◆ Brano di testo

------------------------------------

Non si può presumere la risoluzione per mutuo consenso

Nel giudizio instaurato per il riconoscimento di un unico rapporto di lavoro a tempo indeterminato, sul presupposto dell’illegittima apposizione al contratto di un termine finale ormai scaduto, è necessario che sia accertata una chiara, certa e comune volontà delle parti di porre fine a ogni rapporto lavorativo, tenendo conto del lasso di tempo trascorso dopo la conclusione dell’ultimo contratto a termine, del comportamento delle parti e di altre circostanze significative. Non basta, quindi, la mera inerzia del lavoratore e, dal conto suo, il datore di lavoro deve provare le circostanze sulla cui base si possa dire che le parti abbiano voluto risolvere il rapporto di lavoro.

------------------------------------

◆ Richiesta
Nel brano sulla risoluzione per mutuo consenso, che cosa deve provare il datore di lavoro?

◆ Estratto dati
------------------------------------

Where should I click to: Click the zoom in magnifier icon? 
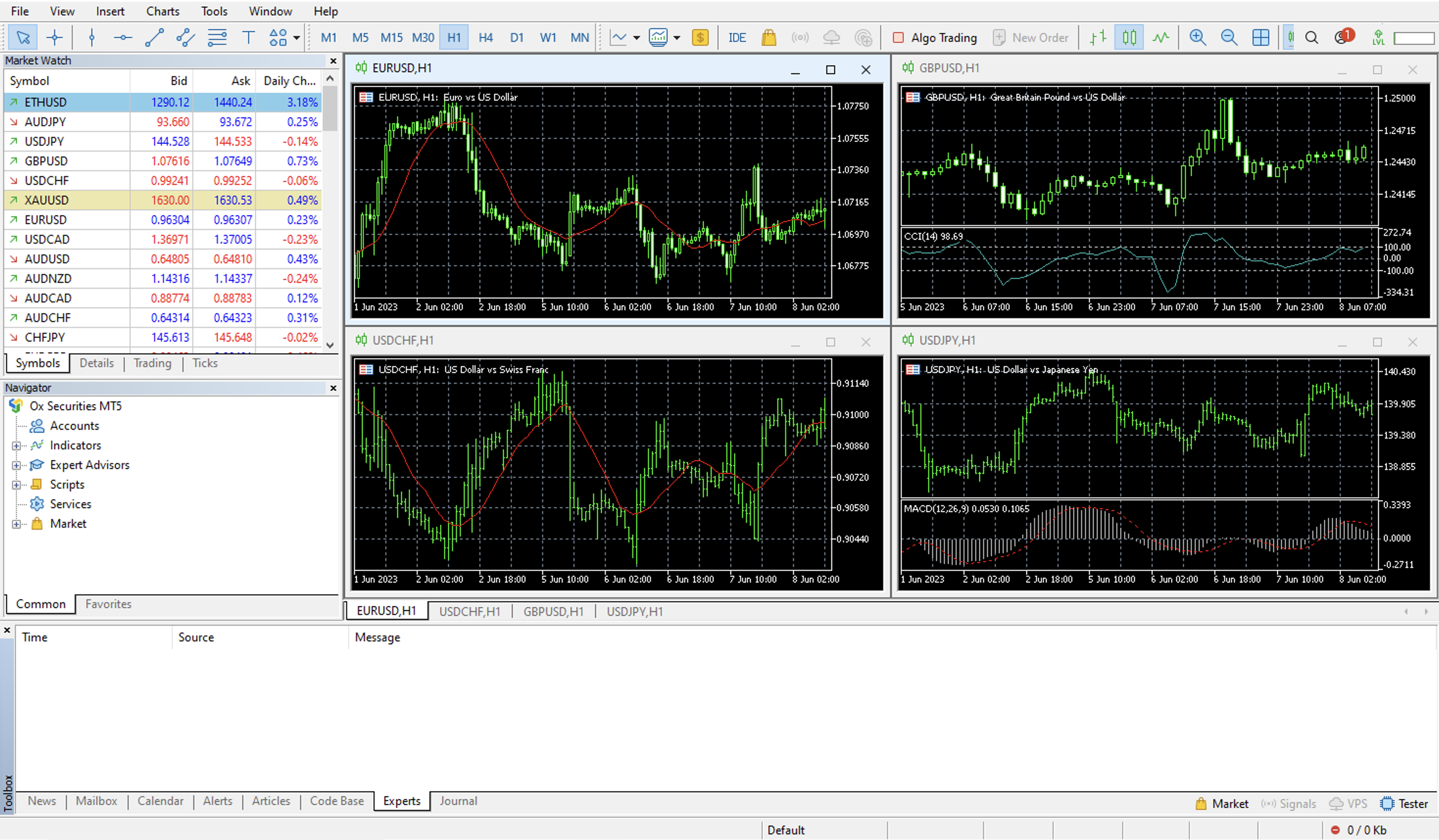pyautogui.click(x=1196, y=37)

------------------------------------

◆ Soluzione scritta
Le circostanze in base alle quali si possa dire che le parti abbiano voluto risolvere il rapporto di lavoro.